A declaração do ministro da Justiça, Wellington César Lima e Silva, de que não se opõe à discussão de uma consulta popular sobre a redução da maioridade penal para todos os crimes gerou incômodo no PT e contrariou parte de uma ala do governo federal. A proposta consta no relatório apresentado pelo deputado Mendonça Filho (União Brasil-PE) à PEC da Segurança Pública e já vinha sendo alvo de críticas de integrantes da base governista. Via BN
Na última terça-feira (10), o ministro afirmou que a eventual consulta não seria “algo imediato”, mas classificou o debate como legítimo.
“O substitutivo contempla a hipótese de consulta.

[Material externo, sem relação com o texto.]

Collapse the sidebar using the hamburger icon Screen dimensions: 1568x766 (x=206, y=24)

Não seria algo imediato. Há debates se a melhor maneira seria referendo, plebiscito, como iria acontecer. (...) Não se pode dizer que uma modalidade de consulta popular como exercício de democracia direta seja em si mesma um mal. A ideia de colocar para a sociedade brasileira esse debate é uma ideia legítima e bem orientada”, afirmou.

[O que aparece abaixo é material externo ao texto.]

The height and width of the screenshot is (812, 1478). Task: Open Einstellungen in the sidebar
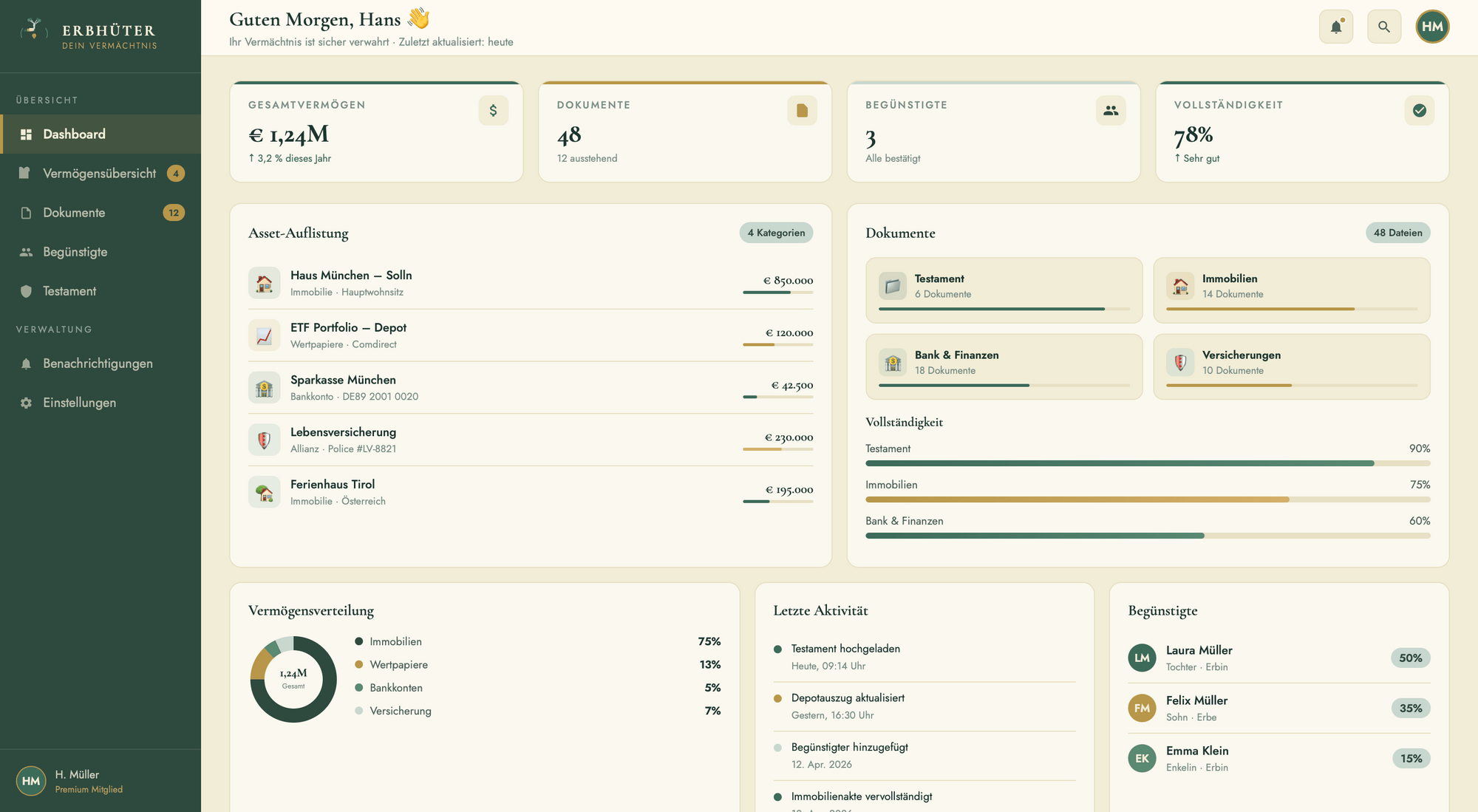point(79,403)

A sinalização foi mal recebida por setores do PT, que historicamente se posicionam contra a redução da maioridade penal. Integrantes do partido avaliam que a fala pode enfraquecer o discurso contrário à proposta dentro da própria base aliada.
Aliados do ministro, por outro lado, minimizaram a declaração. Segundo interlocutores, Lima e Silva buscou fazer um gesto ao Congresso para não criar obstáculos à tramitação da PEC, considerada prioritária para o governo. Na avaliação desse grupo, o ministro não poderia “fechar portas” para o debate em um momento de articulação política.
Nos bastidores, a fala foi interpretada como um movimento de aproximação com a cúpula da Câmara e do Senado, além de um reconhecimento da legitimidade do tema para parte do Parlamento, ainda que sem endosso explícito à redução da maioridade penal.